Freunde und Nachbarn

"Die Chaldäer sind unsere Freunde und Nachbarn", so protestierte die Kongressabgeordnete aus Michigan, Brenda Lawrence, bei einer Kundgebung in Detroit. Die Demonstranten hatten Kreuze, Sternenbanner und Schilder mit der Aufschrift "Abschiebung ist ein Todesurteil" mitgebracht. Die Demokratin äußerte den Verdacht, die Chaldäer müssten den Preis für eine mündlichen Vereinbarung zwischen Trump und der irakischen Regierung zahlen. Im Gegenzug für die Rücknahme unliebsamer Einwanderer habe der Präsident Irak von seinem Einreiseverbot aus muslimischen Ländern ausgenommen.

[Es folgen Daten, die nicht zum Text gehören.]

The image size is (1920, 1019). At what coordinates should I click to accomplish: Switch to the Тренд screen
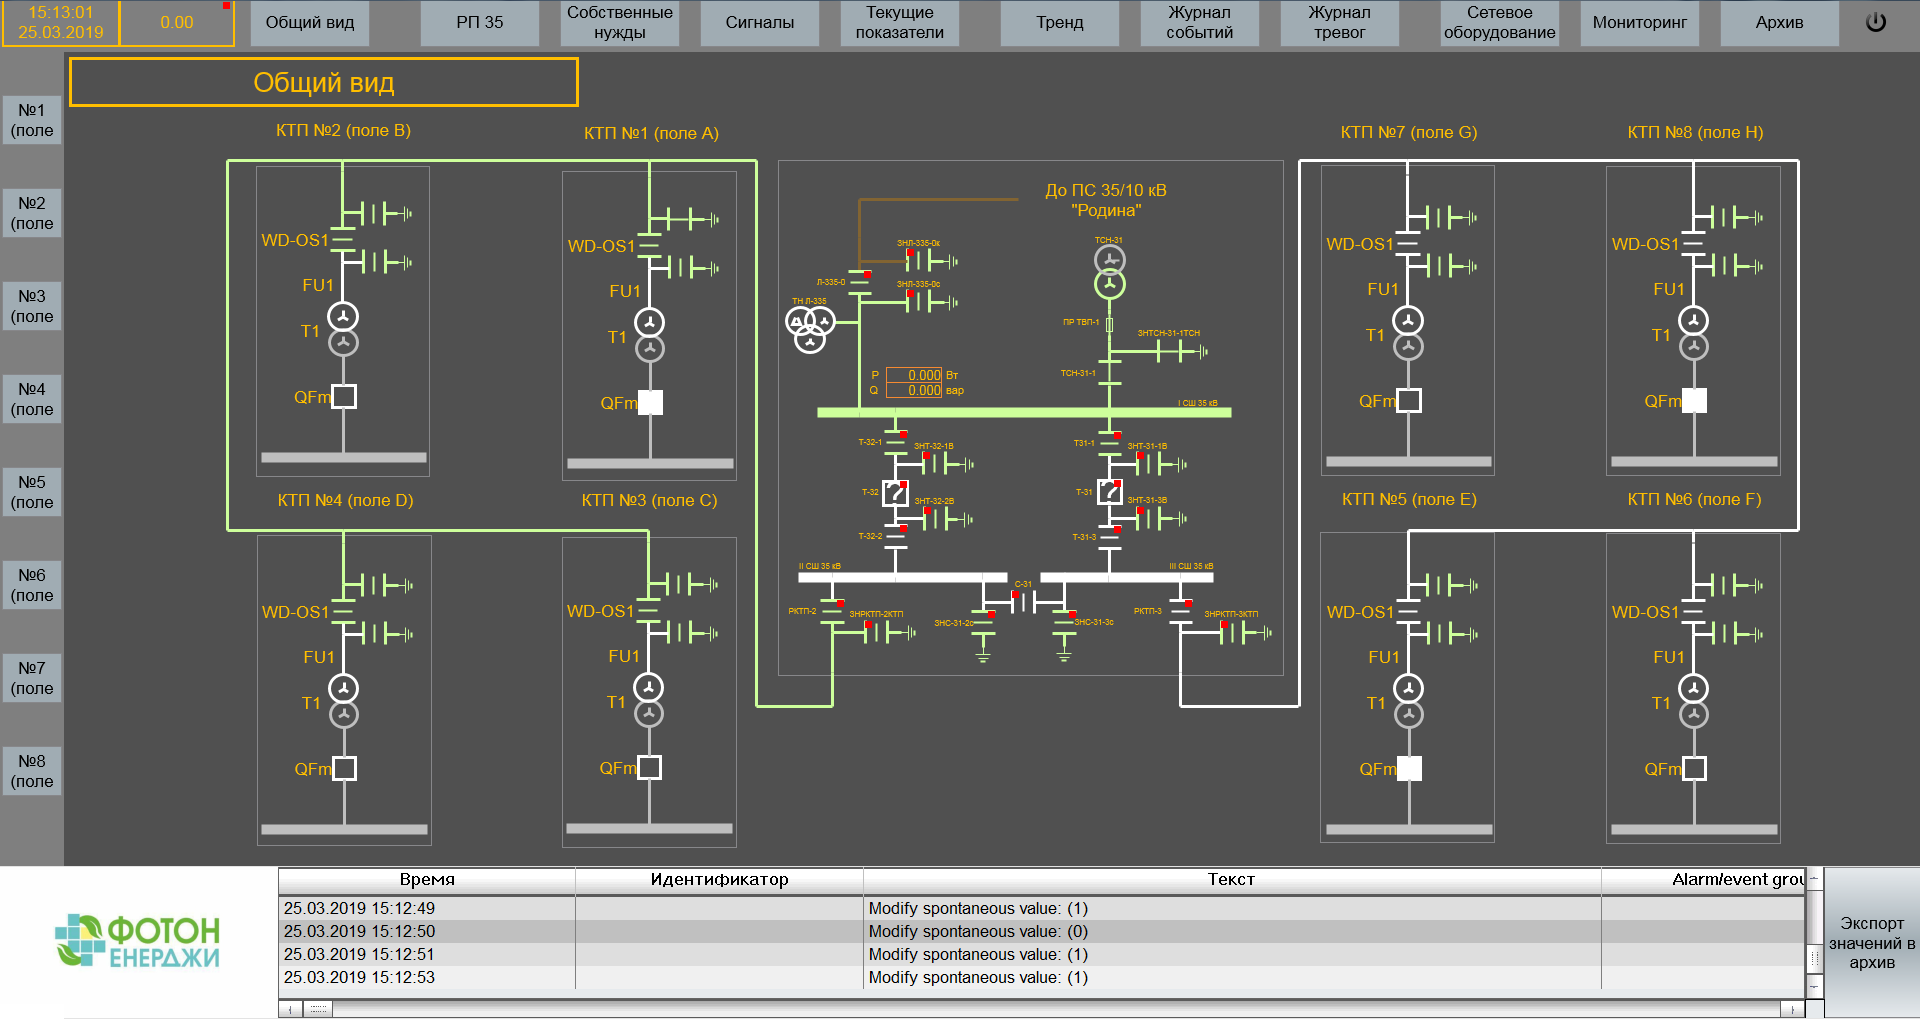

Für Atheer Ali wäre die Abschiebung wegen eines mehr als zehn Jahre zurückliegenden Marihuana-Delikts verheerend. Nach Einschätzung der Bürgerrechtsanwälte der ACLU, die gegen Alis Ausweisung klagt, hat der Chaldäer "wegen seines sichtbaren Status als Christ" jeden Anlass zu Angst davor, "Zielscheibe von Gewalt und Verfolgung zu werden".